Given text:
Friday, June 10, 2011

The Existence Loop





"Everyone gets everything he wants. I wanted a mission,
and for my sins
they gave me one. Brought it up to me like room service.

It was a real choice mission, and when it was over, I'd never want another."

-Captain Willard, Apocalypse Now





Anyone who has not read the Preface to this post should go ahead and read that first.

In programming terminology there is a wonderful little thing called a conditional loop. I remember loops of various kinds vividly from my BASIC programming days, they were essential to any kind of structured programming. I remember back in like the Eighties when I was first exploring the wonderful world of computers, I didn't know initially that there was such a thing as a conditional loop. As a result, my primitive little programs were full of GOTO statements, resulting in code that was almost impossible to read, even for me. It was what the programmers call "Spaghetti Code", unstructured code. Can you tell I am a geek from way back? ;)

Anyway, getting back on point, a conditional loop is a block of instructions nested inside a conditional statement. In generic terms, while a certain condition remains true, the instructions are repeated. At such time as the conditions no longer remain true, the program drops out of the loop, and potentially continues on to other parts of the larger program.

The relevance of this programming structure to our topic today might seem a little obscure, but bear with me.

What happens to people after they die? Of course many people would say, there is no after. You die, you become worm food, that's it. That's all well and good, but I am not addressing those people. See the Preface.

Some people, such as Christians and I guess Jews and Muslims too, believe that you get one lifetime and after that you go to heaven or hell. I think that most people who belong to one of the Abrahamic religions are okay with that outcome for a couple reasons. First, they think they will be one of the ones to go to heaven. Secondly, they may think that only really bad people go to hell, and the majority of people go to heaven. For Christians, that latter point of view is clearly doctrinally untenable, please reference Matthew 7:13-14. Jesus clearly thought that heaven as a final destination after this life was the exception to the rule. What then is the rule? What happens to the majority?

This question was brought home to me by my Dad's recent brush with death (he's okay now). During all this time I am thinking, "what happens to him?" He is absolutely not a spiritual person in any way, so probably we can rule out heaven. I don't think he would even like heaven. It would just totally not be his thing. Does he then deserve hell? I didn't think that, either. What, then?

Another major branch of world religion derives from India: Buddhism and Hinduism. Unfortunately, talking about what Buddhists and Hindus believe is a little like talking about what red-haired people believe, they are very diverse religions. For the purposes of this blog post, I will mostly restrain myself to Buddhism, and only to the form of Buddhism (Theravada) that is frequently considered to be closest to Gautama Siddhartha's original teaching. *
(*Mahayana Buddhists obviously deny this, but in terms of documentation, the scripts from the Theravada school are the oldest)

Short task A:
Does each of the following statements agree with the blog post? Answer yes or no, and quote the deciding words of the blog post. (i) The author's early programs were full of GOTO statements. (ii) The author describes his father as a deeply spiritual person. (iii) The author plans to focus mainly on Mahayana Buddhism.
Short task B:
Starting at "Another major branch" and ending at "are the oldest)", please write out that part of the blog post again, replacing "red-haired people" with "left-handed people".

Extracted records:
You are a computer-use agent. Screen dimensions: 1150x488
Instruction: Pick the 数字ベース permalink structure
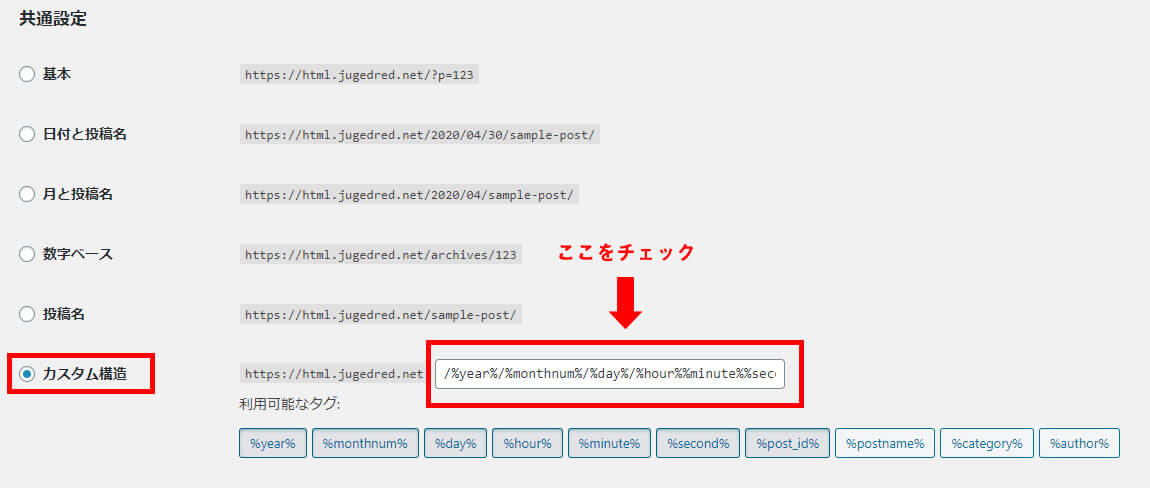27,254
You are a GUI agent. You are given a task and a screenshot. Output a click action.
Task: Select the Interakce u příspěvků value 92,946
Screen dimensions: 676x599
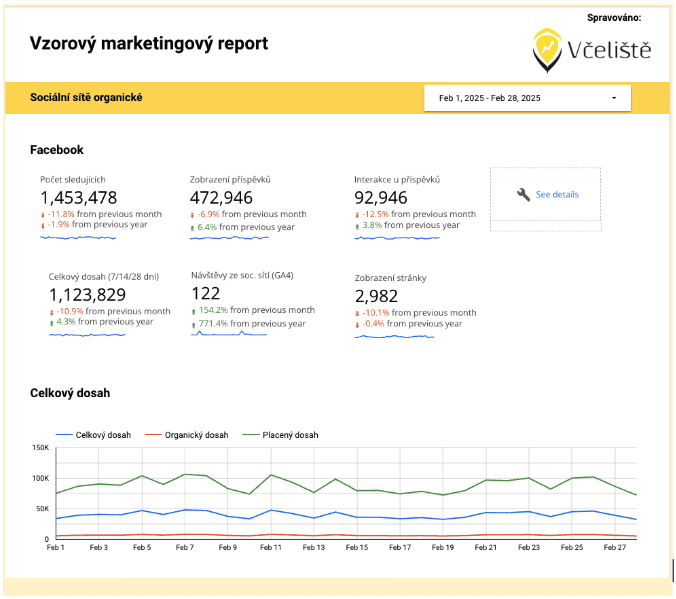(x=381, y=197)
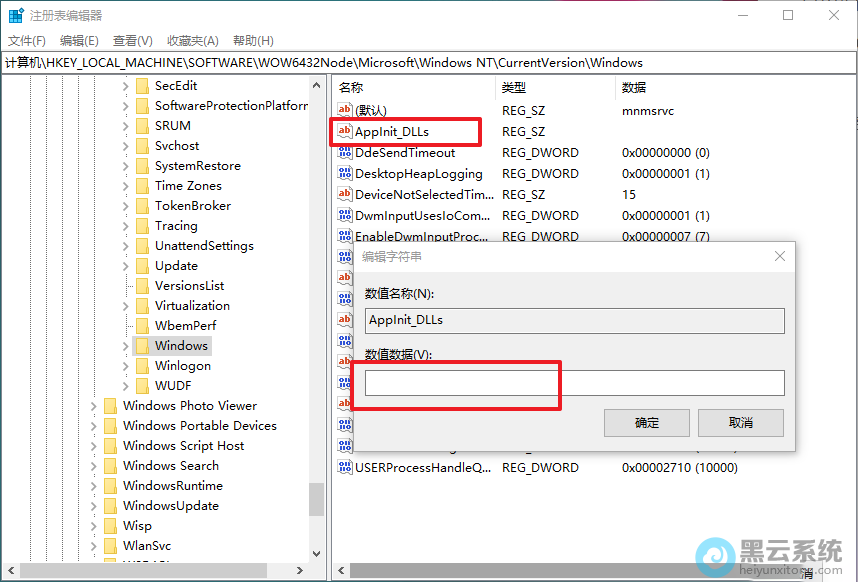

Worked solution A:
(i) Yes: "my primitive little programs were full of GOTO statements"
(ii) No: "He is absolutely not a spiritual person in any way"
(iii) No: "I will mostly restrain myself to Buddhism, and only to the form of Buddhism (Theravada)"

Worked solution B:
Another major branch of world religion derives from India: Buddhism and Hinduism. Unfortunately, talking about what Buddhists and Hindus believe is a little like talking about what left-handed people believe, they are very diverse religions. For the purposes of this blog post, I will mostly restrain myself to Buddhism, and only to the form of Buddhism (Theravada) that is frequently considered to be closest to Gautama Siddhartha's original teaching. *
(*Mahayana Buddhists obviously deny this, but in terms of documentation, the scripts from the Theravada school are the oldest)